The Era of Metadata - Peggy Noonan's Blog - WSJ:
Because of the built-in bias in the system—the bias to do too much, to go too far—the creation of an invasive American surveillance state is probably inevitable. Politicians are people who can do math. The number of people who want to be safe, they are certain, is far greater than the number worried about abstract issues of privacy. Moreover, they figure voters are more or less like this: They’ll have their little blog debates about privacy right up until a bomb goes off, and then they’ll all go into a swivet and join a new chorus: “Why didn’t you protect me? Throw the bums out!”
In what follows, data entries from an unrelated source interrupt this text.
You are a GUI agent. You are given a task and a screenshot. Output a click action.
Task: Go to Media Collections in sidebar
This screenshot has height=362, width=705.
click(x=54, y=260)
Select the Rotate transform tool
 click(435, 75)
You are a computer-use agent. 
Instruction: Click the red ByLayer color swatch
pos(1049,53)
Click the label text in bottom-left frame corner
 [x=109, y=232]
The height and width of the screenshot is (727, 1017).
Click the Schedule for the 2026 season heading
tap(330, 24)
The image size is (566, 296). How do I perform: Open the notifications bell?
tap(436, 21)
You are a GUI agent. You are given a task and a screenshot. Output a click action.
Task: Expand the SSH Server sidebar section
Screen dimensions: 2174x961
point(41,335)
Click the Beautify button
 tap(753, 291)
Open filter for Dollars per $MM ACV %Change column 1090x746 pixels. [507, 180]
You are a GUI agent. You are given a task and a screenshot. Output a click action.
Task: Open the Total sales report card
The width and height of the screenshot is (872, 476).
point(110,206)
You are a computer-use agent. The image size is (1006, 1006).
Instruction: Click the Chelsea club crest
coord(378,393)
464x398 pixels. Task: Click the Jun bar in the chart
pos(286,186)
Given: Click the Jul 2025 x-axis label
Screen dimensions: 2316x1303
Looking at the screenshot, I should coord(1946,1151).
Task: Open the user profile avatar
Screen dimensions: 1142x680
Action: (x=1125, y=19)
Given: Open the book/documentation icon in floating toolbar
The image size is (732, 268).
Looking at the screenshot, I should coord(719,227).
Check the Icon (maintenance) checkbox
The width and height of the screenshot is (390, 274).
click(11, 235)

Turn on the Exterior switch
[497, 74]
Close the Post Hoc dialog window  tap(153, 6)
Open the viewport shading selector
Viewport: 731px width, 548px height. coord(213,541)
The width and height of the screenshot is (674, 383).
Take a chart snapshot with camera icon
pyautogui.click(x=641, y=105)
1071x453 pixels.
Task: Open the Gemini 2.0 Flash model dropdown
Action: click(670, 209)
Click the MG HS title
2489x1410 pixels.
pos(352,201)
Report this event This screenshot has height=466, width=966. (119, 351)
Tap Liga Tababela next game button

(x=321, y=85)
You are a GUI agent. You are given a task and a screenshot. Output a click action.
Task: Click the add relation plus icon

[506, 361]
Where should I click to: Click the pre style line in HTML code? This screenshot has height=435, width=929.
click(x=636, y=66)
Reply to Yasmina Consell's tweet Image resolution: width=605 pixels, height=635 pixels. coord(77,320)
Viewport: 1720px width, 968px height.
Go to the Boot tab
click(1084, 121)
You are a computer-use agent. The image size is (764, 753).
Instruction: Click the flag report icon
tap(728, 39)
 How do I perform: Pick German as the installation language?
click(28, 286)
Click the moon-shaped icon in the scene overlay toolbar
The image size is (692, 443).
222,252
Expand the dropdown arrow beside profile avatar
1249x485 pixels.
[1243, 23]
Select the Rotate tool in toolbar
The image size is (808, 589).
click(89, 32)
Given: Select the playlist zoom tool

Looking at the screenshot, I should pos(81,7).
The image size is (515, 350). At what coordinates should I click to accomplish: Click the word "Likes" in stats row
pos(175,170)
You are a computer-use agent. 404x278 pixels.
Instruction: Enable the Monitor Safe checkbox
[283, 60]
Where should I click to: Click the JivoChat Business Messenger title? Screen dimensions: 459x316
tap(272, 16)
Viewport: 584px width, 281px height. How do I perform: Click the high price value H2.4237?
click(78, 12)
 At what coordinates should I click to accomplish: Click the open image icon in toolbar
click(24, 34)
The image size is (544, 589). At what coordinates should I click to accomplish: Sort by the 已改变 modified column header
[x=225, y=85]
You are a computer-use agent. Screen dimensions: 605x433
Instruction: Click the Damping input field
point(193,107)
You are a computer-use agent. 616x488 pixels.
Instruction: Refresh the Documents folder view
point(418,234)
There is no way a government in the age of metadata, with the growing capacity to listen, trace, tap, track and read, will not eventually, and even in time systematically, use that power wrongly, maliciously, illegally and in areas for which the intelligence gathering was never intended. People are right to fear that the government’s surveillance power will be abused. It will be. There are many reasons for this, but the primary one is that humans are and will be in charge of it, and humans have shown throughout history a bit of a tendency to play every trick and bend and break laws. “If men were angels,” as James Madison wrote, limits, checks, balances and specifically protected rights would not be necessary. But they aren’t angels. Add to all this simple human mistakes, innocent and not, and misjudgments. And add to that sheer human craziness, partisan lust, political mischief of all sorts.